EMTS System development

The department provides technical assistance and support to local governments, local EMS, trauma service providers and RETACs.
Emergency medical and trauma services system consultative visit
Upon request, the department can provide independent expert analysis of local EMS and trauma systems. Requesting entities may include: boards of county commissioners, governing boards for local EMS and/or trauma service organizations and RETACs. The department has performed consultative visits in the following counties:
  • Las Animas County.
  • Yuma County
  • San Luis Valley.
  • Logan County.
  • Kit Carson County. 
  • Dolores County.
  • Fremont County.   
  • Jackson County.  
  • Washington County. 
  • Phillips County.
  • Moffat County.
  • Custer County.
  • Ouray County.
  • Montrose County.
  • Chaffee County.
  • Kiowa County.
  • Baca County.
  • Clear Creek County
  • Grand County


A consultative visit offers a comprehensive analysis to assist local decision-makers to determine how services are delivered in their community. These visits use outside perspective to identify the strengths and weaknesses of the current EMS and trauma services system.

The consultative visit is based on the 14 components of an EMS system established in 1996 by the National Highway Transportation Safety Administration in the "EMS Agenda for the Future" plus an additional component included specifically by Colorado. This is the same model used by each Regional Emergency Medical and Trauma Advisory Council (RETAC) to create the biennial plan and include:
  • Legislation and regulation.
  • EMS research
  • System finance.
  • Human resources.
  • Medical direction.
  • Clinical care.
  • Education system.
  • Communications.
  • Public access.
  • Information systems.
  • Public education.
  • Prevention.
  • Evaluation.
  • Integration of health services.
  • Mass casualty response*.
*Additional attribute added specifically for Colorado.

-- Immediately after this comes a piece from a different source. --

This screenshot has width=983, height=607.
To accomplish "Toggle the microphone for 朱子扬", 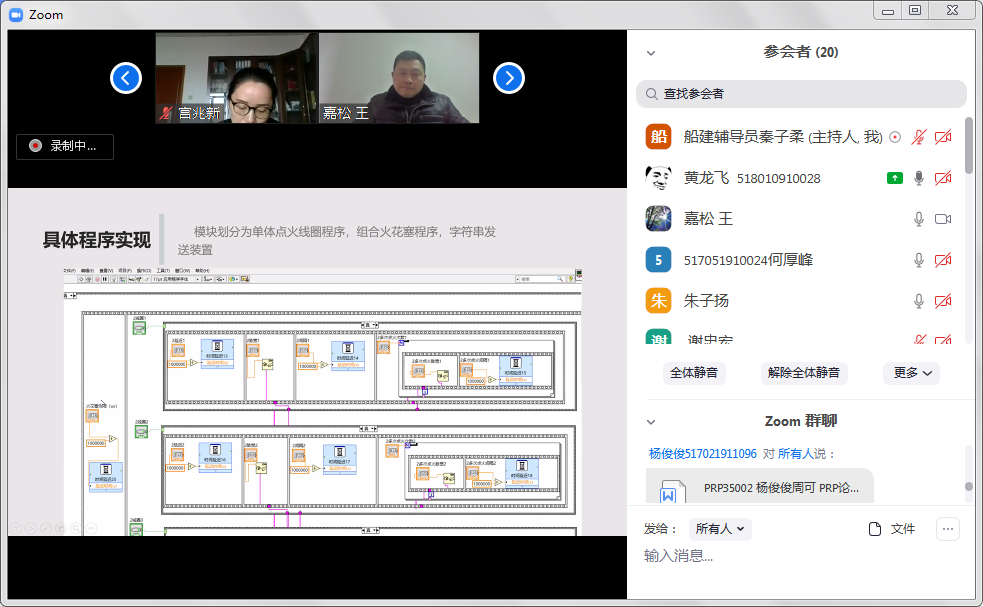I will pyautogui.click(x=919, y=301).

How to set up a consultative visit
The department encourages local emergency medical and trauma services system stakeholders to develop consensus support from agencies and organizations involved in the system before requesting the consultative visit.

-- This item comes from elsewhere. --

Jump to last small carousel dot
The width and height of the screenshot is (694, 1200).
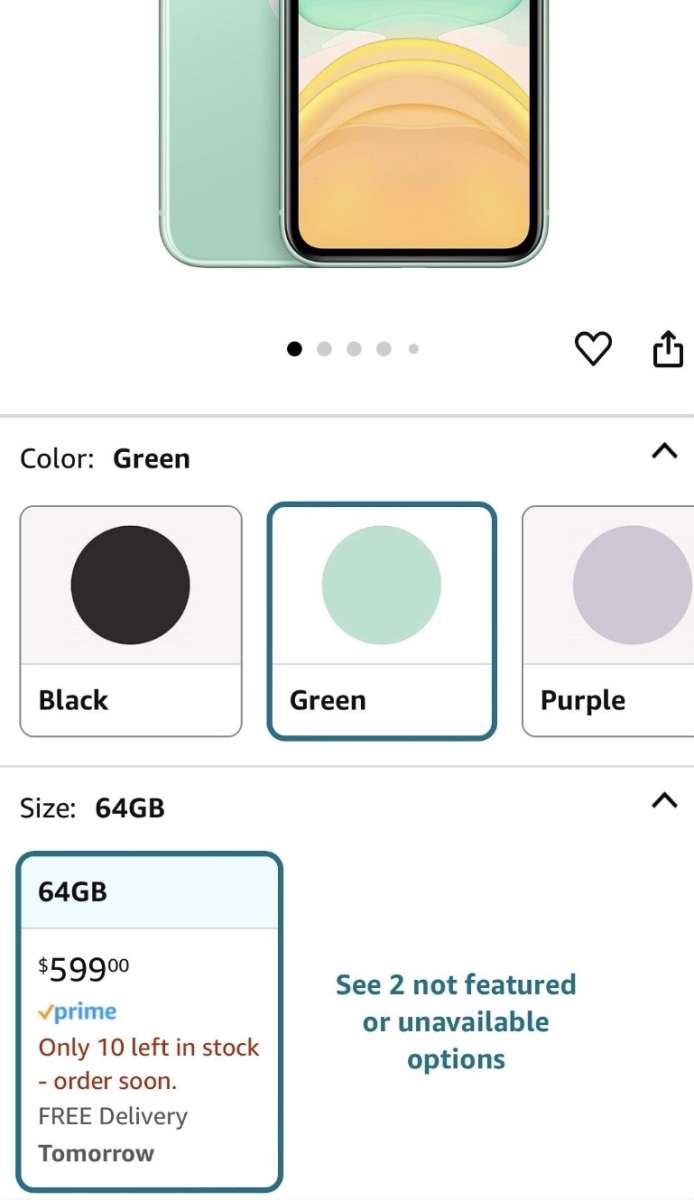[x=413, y=349]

  • Funding for these visits is available through the EMTS system improvement funding program in the technical assistance category. The funding program is open for applications from Dec. 15 to Feb. 15 each year.
  • The department encourages communities to work with their RETAC coordinator to submit a funding application that contains letters of support from the Board of County Commissioners, county EMTS council, if applicable, and local EMS and trauma provider organizations.
Costs and time
A consultative visit costs between $18,000 and $25,000, including time, travel and production expenses. Based on the number of EMS and trauma stakeholders and the overall size of the consulting team, a consultative visit requires about 40 to 60 hours of time per team member.
The department works collaboratively with the RETAC or a local emergency medical and trauma services agency to coordinate the visit. A typical consultation includes:​
  • Local stakeholders agree to actively participate in the consultative review process by completing a pre-visit survey, providing requested documents and information, participating in interviews with the consultative visit team and attending the session for presentation of the final report.
  • The consultative review team usually spends three to five days on site interviewing emergency medical and trauma services system stakeholders. The team also reviews relevant data and collaborates on a written report.
  • The consultative visit team findings are published in a final report. The team returns to present the report and recommendations about 60 days after the on-site visit. This report can then be used by the local stakeholders as a basis for future policy decisions about the emergency medical and trauma services system.
  • The department works with the coordinating agency to jointly select a team of about five subject matter experts and create the written agreements necessary to perform the consultative visit. The coordinating agency is also responsible for maintaining financial records, requesting reimbursement for expenses, scheduling and other administrative tasks.